EXCERPTED PASSAGE:

Peter Green, an agent at rival firm Faulkner & Faulkner, agrees. He says some properties on his patch have quadrupled in value since the start of the millennium. “We are selling anything there incredibly quickly,” says Green. “We have sold three-bedroom houses from £90,000 to £120,000, while flats in new developments are going for between £139,000 and £169,000. It obviously does carry some negative connotations, but people are increasingly prepared to buy there.”
Chris Jones, an IT consultant, is among them. He bought his Victorian three-bedroom terraced house “right in the centre” of Moss Side for £67,000 in July 2004. One of the main attractions, he says, was that he “got a lot of house” for the bargain price tag — and is now sitting on a property valued at about £95,000.
“I work in Northwich, just south of Manchester in Cheshire, but often visit customer sites around the UK, so the location is handy for the M56 and M6,” he says. “I can also walk into Manchester city centre.
“It is also close to places I’d like to buy in and I figured that the area would be gradually gentrified — so it would be a good investment.”
To Jones’s relief, he has yet to experience the area’s darker side. His neighbours are friendly and, at the risk of tempting fate, he says he has yet to suffer vandalism or theft in the two and a half years since he moved in. “The reputation comes from incidents that will never affect me,” he says. “It seems to be either kids trying to make a name for themselves, or business I’m not involved in — namely crack cocaine.”
Meanwhile, Manchester continues to go from strength to strength, building on its successful hosting of the Commonwealth Games five years ago. The BBC’s decision to move swathes of its staff to Salford Quays, just north of the centre, and the government’s decision last month to grant the city a “super-casino” licence, have been seized on as proof that Manchester has overtaken rival Birmingham as England’s “second city”.

GOALS:
1 - According to the Moss Side property article, why did Chris Jones expect his house to be a good investment? Answer in one to three sentences.
2 - In the Moss Side property article, what price did Chris Jones pay for his terraced house?
The lines that come next are drawn from a separate source.

DATA SHOWN:
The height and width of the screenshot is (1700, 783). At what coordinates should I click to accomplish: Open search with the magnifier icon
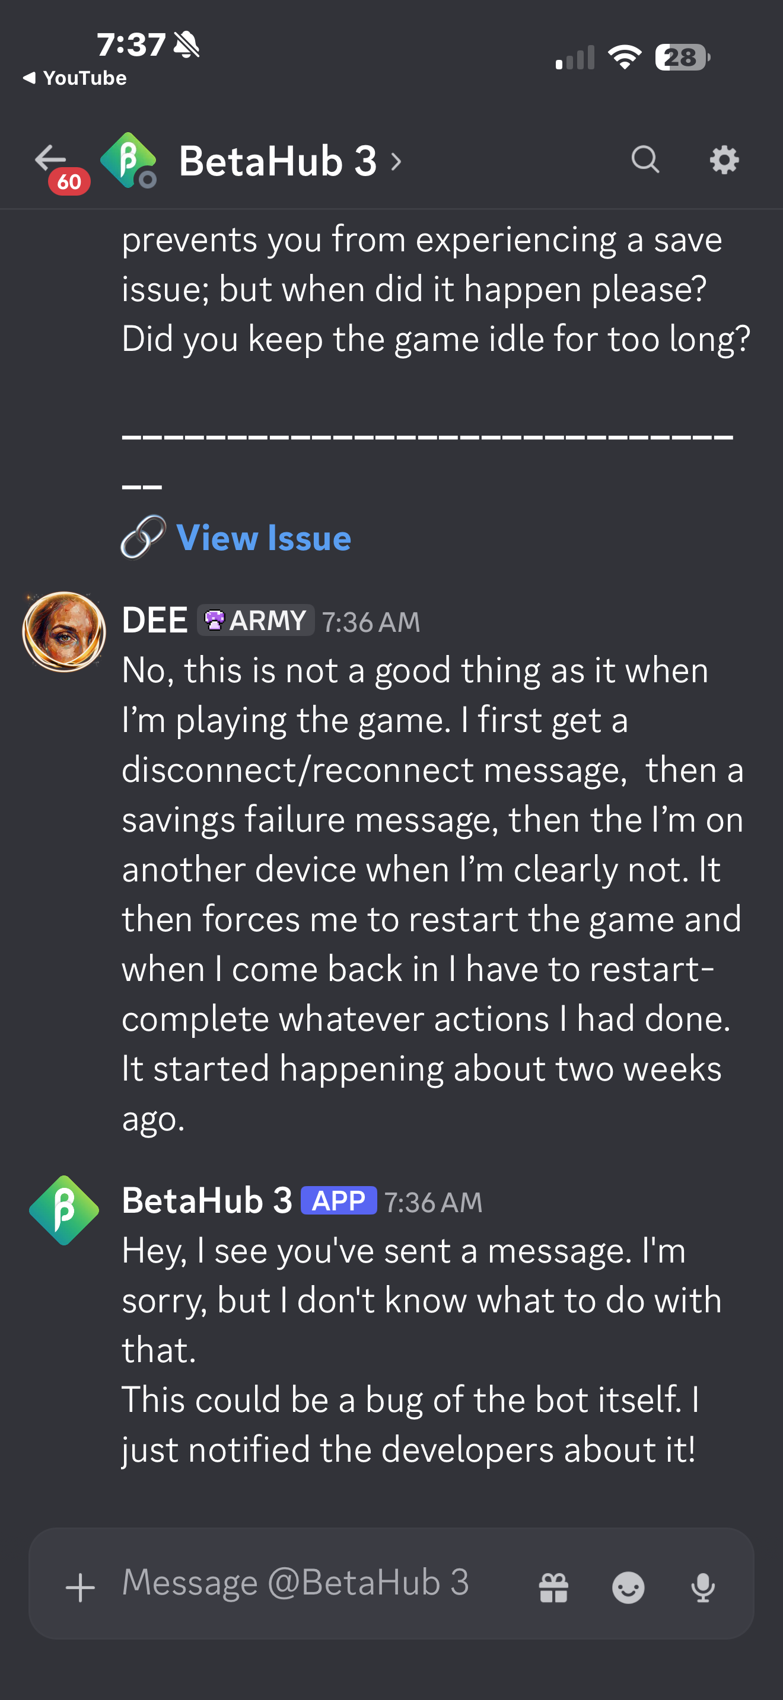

FULL SOLUTIONS:
1 - He expected the area to be gradually gentrified. He also noted that the house is close to places he would like to buy in.

2 - £67,000.